To cap it all, racist prejudices and actions from all sides seem to be on the increase once again. The tragedy is that Christian compromise with Darwinism (deep time and evolution) indulged in by white Christians during the Apartheid era and which contributed to so much destruction, continues to be defended by those today who should know better and by many of whom claim to be Bible-believing Christians. These unbiblical compromises take various forms such as theistic evolution and progressive creation.
And yet Christianity is flourishing in many parts of Africa today. Could it be that the worldview on which the West was founded but has now abandoned could, in the providence of God, bring the same spiritual, social, and eternal blessings to the people of Africa that it has previously done in other parts of the world? Beliefs are not biological, ideas are not dependent on pigment, and faith cannot be segregated. The good news of the Gospel that we are all equally made in the image of God (Genesis 1:26–27), and though fallen in the image of our common ancestor Adam and separated from our Creator (Genesis 3), we have the promise of spiritual liberty and everlasting life through faith in the last Adam (1 Corinthians 15:45), the eternally begotten Son of God, Jesus Christ (John 3:16).

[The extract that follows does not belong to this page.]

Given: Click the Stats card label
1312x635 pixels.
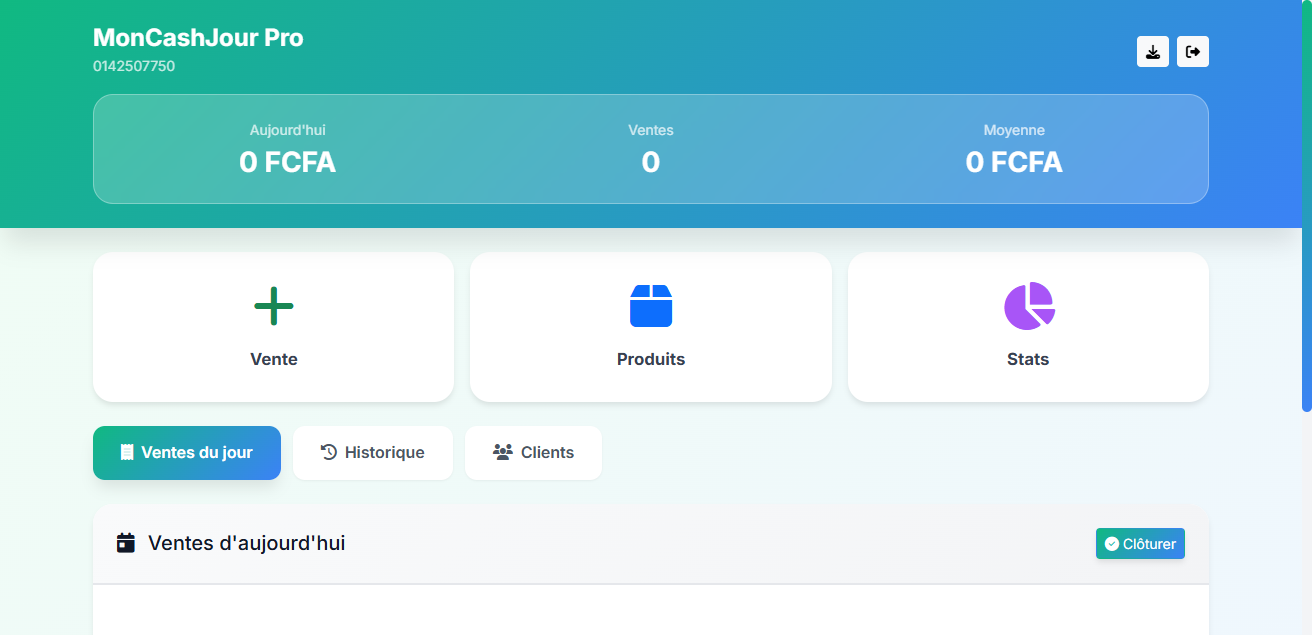Looking at the screenshot, I should (1028, 359).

The Apostle Paul called on Christians to, “destroy arguments and every lofty opinion raised against the knowledge of God, and take every thought captive to obey Christ” (2 Corinthians 10:5). Since the dawn of Christianity, there has been no louder argument against the knowledge of God, nor denial of the clear teachings and beliefs of Jesus than that of evolution. Jesus said that He is, “the way, and the truth, and the life” (John 14:6). As we willfully retreat from the knowledge of God, so we increasingly lose our way as a society. Cut off from the truth of Scripture, we deny ourselves the everlasting and abundant life offered us through a knowledge of God’s Son Jesus Christ. The history of South Africa is a testament to where secular arguments and lofty opinions can lead.